• INSTRUCTIONS FOR THE TASK
Could you reproduce all of the records exactly?

• SUPPLIED DATA
□ □ □ □

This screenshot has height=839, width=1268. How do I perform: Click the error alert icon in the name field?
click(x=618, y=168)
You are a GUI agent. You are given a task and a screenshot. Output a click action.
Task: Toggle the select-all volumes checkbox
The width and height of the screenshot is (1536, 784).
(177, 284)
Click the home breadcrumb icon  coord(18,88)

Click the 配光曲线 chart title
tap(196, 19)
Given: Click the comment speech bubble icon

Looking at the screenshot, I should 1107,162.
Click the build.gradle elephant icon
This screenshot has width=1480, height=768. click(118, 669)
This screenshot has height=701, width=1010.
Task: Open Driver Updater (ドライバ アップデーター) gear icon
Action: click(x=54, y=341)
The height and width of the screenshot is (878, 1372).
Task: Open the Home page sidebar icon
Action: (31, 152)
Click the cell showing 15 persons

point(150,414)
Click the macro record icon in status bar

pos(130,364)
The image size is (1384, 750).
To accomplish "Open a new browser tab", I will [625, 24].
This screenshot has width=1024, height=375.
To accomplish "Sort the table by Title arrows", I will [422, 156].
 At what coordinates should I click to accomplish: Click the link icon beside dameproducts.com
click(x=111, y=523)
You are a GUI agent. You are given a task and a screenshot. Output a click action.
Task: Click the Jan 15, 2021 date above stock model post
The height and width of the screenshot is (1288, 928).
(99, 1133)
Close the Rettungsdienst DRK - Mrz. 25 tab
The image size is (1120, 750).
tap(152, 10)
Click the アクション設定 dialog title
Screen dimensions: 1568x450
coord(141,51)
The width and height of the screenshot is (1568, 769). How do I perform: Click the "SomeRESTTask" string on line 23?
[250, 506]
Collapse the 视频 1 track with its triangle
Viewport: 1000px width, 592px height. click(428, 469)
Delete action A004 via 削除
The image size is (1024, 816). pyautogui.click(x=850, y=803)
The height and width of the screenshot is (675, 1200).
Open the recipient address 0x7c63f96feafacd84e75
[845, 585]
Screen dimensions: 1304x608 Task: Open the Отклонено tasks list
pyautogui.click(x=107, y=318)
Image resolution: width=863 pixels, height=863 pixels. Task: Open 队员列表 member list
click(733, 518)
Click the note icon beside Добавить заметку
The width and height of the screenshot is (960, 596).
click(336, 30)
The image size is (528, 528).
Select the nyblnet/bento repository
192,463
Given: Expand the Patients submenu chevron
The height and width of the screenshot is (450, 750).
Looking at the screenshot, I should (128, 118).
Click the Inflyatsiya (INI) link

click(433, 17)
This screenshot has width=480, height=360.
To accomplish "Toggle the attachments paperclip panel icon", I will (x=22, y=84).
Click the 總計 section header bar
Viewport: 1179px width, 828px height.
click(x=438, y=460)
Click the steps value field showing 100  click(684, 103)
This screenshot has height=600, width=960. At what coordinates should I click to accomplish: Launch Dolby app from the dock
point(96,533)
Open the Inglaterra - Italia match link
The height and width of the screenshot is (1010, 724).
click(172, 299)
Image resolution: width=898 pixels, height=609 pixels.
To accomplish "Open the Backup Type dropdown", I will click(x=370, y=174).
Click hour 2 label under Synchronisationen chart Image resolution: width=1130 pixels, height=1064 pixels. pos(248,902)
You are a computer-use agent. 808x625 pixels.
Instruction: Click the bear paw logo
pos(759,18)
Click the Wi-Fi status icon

□ □ □ □

• ANSWER SPACE
This screenshot has height=839, width=1268. How do I perform: Click the error alert icon in the name field?
click(x=618, y=168)
You are a GUI agent. You are given a task and a screenshot. Output a click action.
Task: Toggle the select-all volumes checkbox
The width and height of the screenshot is (1536, 784).
(177, 284)
Click the home breadcrumb icon  coord(18,88)

Click the 配光曲线 chart title
tap(196, 19)
Given: Click the comment speech bubble icon

Looking at the screenshot, I should 1107,162.
Click the build.gradle elephant icon
This screenshot has width=1480, height=768. click(118, 669)
This screenshot has height=701, width=1010.
Task: Open Driver Updater (ドライバ アップデーター) gear icon
Action: click(x=54, y=341)
The height and width of the screenshot is (878, 1372).
Task: Open the Home page sidebar icon
Action: (31, 152)
Click the cell showing 15 persons

point(150,414)
Click the macro record icon in status bar

pos(130,364)
The image size is (1384, 750).
To accomplish "Open a new browser tab", I will [625, 24].
This screenshot has width=1024, height=375.
To accomplish "Sort the table by Title arrows", I will [422, 156].
 At what coordinates should I click to accomplish: Click the link icon beside dameproducts.com
click(x=111, y=523)
You are a GUI agent. You are given a task and a screenshot. Output a click action.
Task: Click the Jan 15, 2021 date above stock model post
The height and width of the screenshot is (1288, 928).
(99, 1133)
Close the Rettungsdienst DRK - Mrz. 25 tab
The image size is (1120, 750).
tap(152, 10)
Click the アクション設定 dialog title
Screen dimensions: 1568x450
coord(141,51)
The width and height of the screenshot is (1568, 769). How do I perform: Click the "SomeRESTTask" string on line 23?
[250, 506]
Collapse the 视频 1 track with its triangle
Viewport: 1000px width, 592px height. click(428, 469)
Delete action A004 via 削除
The image size is (1024, 816). pyautogui.click(x=850, y=803)
The height and width of the screenshot is (675, 1200).
Open the recipient address 0x7c63f96feafacd84e75
[845, 585]
Screen dimensions: 1304x608 Task: Open the Отклонено tasks list
pyautogui.click(x=107, y=318)
Image resolution: width=863 pixels, height=863 pixels. Task: Open 队员列表 member list
click(733, 518)
Click the note icon beside Добавить заметку
The width and height of the screenshot is (960, 596).
click(336, 30)
The image size is (528, 528).
Select the nyblnet/bento repository
192,463
Given: Expand the Patients submenu chevron
The height and width of the screenshot is (450, 750).
Looking at the screenshot, I should (128, 118).
Click the Inflyatsiya (INI) link

click(433, 17)
This screenshot has width=480, height=360.
To accomplish "Toggle the attachments paperclip panel icon", I will (x=22, y=84).
Click the 總計 section header bar
Viewport: 1179px width, 828px height.
click(x=438, y=460)
Click the steps value field showing 100  click(684, 103)
This screenshot has height=600, width=960. At what coordinates should I click to accomplish: Launch Dolby app from the dock
point(96,533)
Open the Inglaterra - Italia match link
The height and width of the screenshot is (1010, 724).
click(172, 299)
Image resolution: width=898 pixels, height=609 pixels.
To accomplish "Open the Backup Type dropdown", I will click(x=370, y=174).
Click hour 2 label under Synchronisationen chart Image resolution: width=1130 pixels, height=1064 pixels. pos(248,902)
You are a computer-use agent. 808x625 pixels.
Instruction: Click the bear paw logo
pos(759,18)
Click the Wi-Fi status icon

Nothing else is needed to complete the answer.